→ **Written exercise**: Replace "GUI agent" with "interface agent" in everything from the start of the listing down to the line containing "click(1168, 195)". Reproduce those lines with nothing else changed.
* BEGIN Input records *
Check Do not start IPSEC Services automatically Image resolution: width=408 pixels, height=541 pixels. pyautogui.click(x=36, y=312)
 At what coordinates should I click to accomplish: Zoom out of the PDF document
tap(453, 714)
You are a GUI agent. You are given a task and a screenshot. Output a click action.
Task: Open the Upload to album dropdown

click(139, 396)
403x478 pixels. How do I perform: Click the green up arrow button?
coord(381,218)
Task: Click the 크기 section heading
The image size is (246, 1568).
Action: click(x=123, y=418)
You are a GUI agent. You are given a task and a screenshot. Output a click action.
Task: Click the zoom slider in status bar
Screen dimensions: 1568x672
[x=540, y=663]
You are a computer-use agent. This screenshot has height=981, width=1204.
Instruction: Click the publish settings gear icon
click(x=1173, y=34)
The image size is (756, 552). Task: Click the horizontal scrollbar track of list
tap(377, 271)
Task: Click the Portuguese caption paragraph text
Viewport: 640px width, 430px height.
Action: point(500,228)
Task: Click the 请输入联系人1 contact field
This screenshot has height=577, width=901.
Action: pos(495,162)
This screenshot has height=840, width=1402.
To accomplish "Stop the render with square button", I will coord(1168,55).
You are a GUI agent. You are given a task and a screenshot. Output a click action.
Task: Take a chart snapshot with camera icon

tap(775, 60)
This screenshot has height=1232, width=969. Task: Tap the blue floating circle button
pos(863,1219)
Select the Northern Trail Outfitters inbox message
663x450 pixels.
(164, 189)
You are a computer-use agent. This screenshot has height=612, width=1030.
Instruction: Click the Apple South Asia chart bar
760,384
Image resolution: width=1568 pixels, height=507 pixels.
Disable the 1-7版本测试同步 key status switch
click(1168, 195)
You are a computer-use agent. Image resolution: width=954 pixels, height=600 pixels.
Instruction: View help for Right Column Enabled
* END Input records *
→ **Task solution**:
Check Do not start IPSEC Services automatically Image resolution: width=408 pixels, height=541 pixels. pyautogui.click(x=36, y=312)
 At what coordinates should I click to accomplish: Zoom out of the PDF document
tap(453, 714)
You are a interface agent. You are given a task and a screenshot. Output a click action.
Task: Open the Upload to album dropdown

click(139, 396)
403x478 pixels. How do I perform: Click the green up arrow button?
coord(381,218)
Task: Click the 크기 section heading
The image size is (246, 1568).
Action: click(x=123, y=418)
You are a interface agent. You are given a task and a screenshot. Output a click action.
Task: Click the zoom slider in status bar
Screen dimensions: 1568x672
[x=540, y=663]
You are a computer-use agent. This screenshot has height=981, width=1204.
Instruction: Click the publish settings gear icon
click(x=1173, y=34)
The image size is (756, 552). Task: Click the horizontal scrollbar track of list
tap(377, 271)
Task: Click the Portuguese caption paragraph text
Viewport: 640px width, 430px height.
Action: point(500,228)
Task: Click the 请输入联系人1 contact field
This screenshot has height=577, width=901.
Action: pos(495,162)
This screenshot has height=840, width=1402.
To accomplish "Stop the render with square button", I will coord(1168,55).
You are a interface agent. You are given a task and a screenshot. Output a click action.
Task: Take a chart snapshot with camera icon

tap(775, 60)
This screenshot has height=1232, width=969. Task: Tap the blue floating circle button
pos(863,1219)
Select the Northern Trail Outfitters inbox message
663x450 pixels.
(164, 189)
You are a computer-use agent. This screenshot has height=612, width=1030.
Instruction: Click the Apple South Asia chart bar
760,384
Image resolution: width=1568 pixels, height=507 pixels.
Disable the 1-7版本测试同步 key status switch
click(1168, 195)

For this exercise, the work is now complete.